§ DATA EXTRACT
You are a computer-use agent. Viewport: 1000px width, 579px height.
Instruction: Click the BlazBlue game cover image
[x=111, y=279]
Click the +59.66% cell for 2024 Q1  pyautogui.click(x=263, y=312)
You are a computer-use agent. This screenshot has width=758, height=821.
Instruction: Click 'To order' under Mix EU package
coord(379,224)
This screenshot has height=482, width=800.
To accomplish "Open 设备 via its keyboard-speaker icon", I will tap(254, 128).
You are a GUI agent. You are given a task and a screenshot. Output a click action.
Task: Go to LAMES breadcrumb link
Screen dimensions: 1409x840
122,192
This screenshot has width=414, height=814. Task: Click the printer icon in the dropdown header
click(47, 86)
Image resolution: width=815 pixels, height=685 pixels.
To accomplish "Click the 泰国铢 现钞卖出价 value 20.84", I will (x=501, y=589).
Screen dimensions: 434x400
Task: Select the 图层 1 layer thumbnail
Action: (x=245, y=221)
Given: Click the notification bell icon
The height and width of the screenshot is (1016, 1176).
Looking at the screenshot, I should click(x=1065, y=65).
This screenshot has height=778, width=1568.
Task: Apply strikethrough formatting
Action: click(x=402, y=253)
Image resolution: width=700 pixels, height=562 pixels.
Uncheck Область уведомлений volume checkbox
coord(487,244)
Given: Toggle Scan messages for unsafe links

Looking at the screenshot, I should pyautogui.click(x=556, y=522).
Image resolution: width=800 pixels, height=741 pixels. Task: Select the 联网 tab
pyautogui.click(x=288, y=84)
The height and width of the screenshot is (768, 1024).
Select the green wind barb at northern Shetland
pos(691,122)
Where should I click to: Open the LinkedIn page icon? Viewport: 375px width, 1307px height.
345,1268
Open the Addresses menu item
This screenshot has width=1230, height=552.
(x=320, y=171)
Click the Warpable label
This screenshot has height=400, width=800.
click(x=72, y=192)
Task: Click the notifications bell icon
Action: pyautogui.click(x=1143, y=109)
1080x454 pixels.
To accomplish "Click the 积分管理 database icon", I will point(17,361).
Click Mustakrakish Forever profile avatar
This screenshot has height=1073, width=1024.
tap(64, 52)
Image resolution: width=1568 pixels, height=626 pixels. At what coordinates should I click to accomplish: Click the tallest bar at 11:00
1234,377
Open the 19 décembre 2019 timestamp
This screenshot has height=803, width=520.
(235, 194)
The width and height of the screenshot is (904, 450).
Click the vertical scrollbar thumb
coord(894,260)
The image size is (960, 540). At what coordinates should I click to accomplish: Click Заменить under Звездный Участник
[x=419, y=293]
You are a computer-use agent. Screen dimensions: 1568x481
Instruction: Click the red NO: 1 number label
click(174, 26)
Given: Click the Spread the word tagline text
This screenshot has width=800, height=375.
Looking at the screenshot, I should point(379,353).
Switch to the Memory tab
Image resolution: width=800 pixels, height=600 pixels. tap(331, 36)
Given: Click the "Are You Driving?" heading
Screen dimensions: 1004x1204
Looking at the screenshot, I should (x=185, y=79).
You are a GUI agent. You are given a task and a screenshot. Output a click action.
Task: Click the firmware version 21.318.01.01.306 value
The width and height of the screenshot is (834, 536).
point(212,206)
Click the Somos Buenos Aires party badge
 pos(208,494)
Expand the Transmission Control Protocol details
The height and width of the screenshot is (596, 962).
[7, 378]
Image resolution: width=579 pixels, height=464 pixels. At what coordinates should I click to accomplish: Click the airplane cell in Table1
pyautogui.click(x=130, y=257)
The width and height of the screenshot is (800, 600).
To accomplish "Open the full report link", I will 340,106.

§ EXERCISE GOAL
Would you give the material above again, complete and exact?

§ REPLY TO THE EXERCISE
You are a computer-use agent. Viewport: 1000px width, 579px height.
Instruction: Click the BlazBlue game cover image
[x=111, y=279]
Click the +59.66% cell for 2024 Q1  pyautogui.click(x=263, y=312)
You are a computer-use agent. This screenshot has width=758, height=821.
Instruction: Click 'To order' under Mix EU package
coord(379,224)
This screenshot has height=482, width=800.
To accomplish "Open 设备 via its keyboard-speaker icon", I will tap(254, 128).
You are a GUI agent. You are given a task and a screenshot. Output a click action.
Task: Go to LAMES breadcrumb link
Screen dimensions: 1409x840
122,192
This screenshot has width=414, height=814. Task: Click the printer icon in the dropdown header
click(47, 86)
Image resolution: width=815 pixels, height=685 pixels.
To accomplish "Click the 泰国铢 现钞卖出价 value 20.84", I will (x=501, y=589).
Screen dimensions: 434x400
Task: Select the 图层 1 layer thumbnail
Action: (x=245, y=221)
Given: Click the notification bell icon
The height and width of the screenshot is (1016, 1176).
Looking at the screenshot, I should click(x=1065, y=65).
This screenshot has height=778, width=1568.
Task: Apply strikethrough formatting
Action: click(x=402, y=253)
Image resolution: width=700 pixels, height=562 pixels.
Uncheck Область уведомлений volume checkbox
coord(487,244)
Given: Toggle Scan messages for unsafe links

Looking at the screenshot, I should pyautogui.click(x=556, y=522).
Image resolution: width=800 pixels, height=741 pixels. Task: Select the 联网 tab
pyautogui.click(x=288, y=84)
The height and width of the screenshot is (768, 1024).
Select the green wind barb at northern Shetland
pos(691,122)
Where should I click to: Open the LinkedIn page icon? Viewport: 375px width, 1307px height.
345,1268
Open the Addresses menu item
This screenshot has width=1230, height=552.
(x=320, y=171)
Click the Warpable label
This screenshot has height=400, width=800.
click(x=72, y=192)
Task: Click the notifications bell icon
Action: pyautogui.click(x=1143, y=109)
1080x454 pixels.
To accomplish "Click the 积分管理 database icon", I will point(17,361).
Click Mustakrakish Forever profile avatar
This screenshot has height=1073, width=1024.
tap(64, 52)
Image resolution: width=1568 pixels, height=626 pixels. At what coordinates should I click to accomplish: Click the tallest bar at 11:00
1234,377
Open the 19 décembre 2019 timestamp
This screenshot has height=803, width=520.
(235, 194)
The width and height of the screenshot is (904, 450).
Click the vertical scrollbar thumb
coord(894,260)
The image size is (960, 540). At what coordinates should I click to accomplish: Click Заменить under Звездный Участник
[x=419, y=293]
You are a computer-use agent. Screen dimensions: 1568x481
Instruction: Click the red NO: 1 number label
click(174, 26)
Given: Click the Spread the word tagline text
This screenshot has width=800, height=375.
Looking at the screenshot, I should point(379,353).
Switch to the Memory tab
Image resolution: width=800 pixels, height=600 pixels. tap(331, 36)
Given: Click the "Are You Driving?" heading
Screen dimensions: 1004x1204
Looking at the screenshot, I should (x=185, y=79).
You are a GUI agent. You are given a task and a screenshot. Output a click action.
Task: Click the firmware version 21.318.01.01.306 value
The width and height of the screenshot is (834, 536).
point(212,206)
Click the Somos Buenos Aires party badge
 pos(208,494)
Expand the Transmission Control Protocol details
The height and width of the screenshot is (596, 962).
[7, 378]
Image resolution: width=579 pixels, height=464 pixels. At what coordinates should I click to accomplish: Click the airplane cell in Table1
pyautogui.click(x=130, y=257)
The width and height of the screenshot is (800, 600).
To accomplish "Open the full report link", I will 340,106.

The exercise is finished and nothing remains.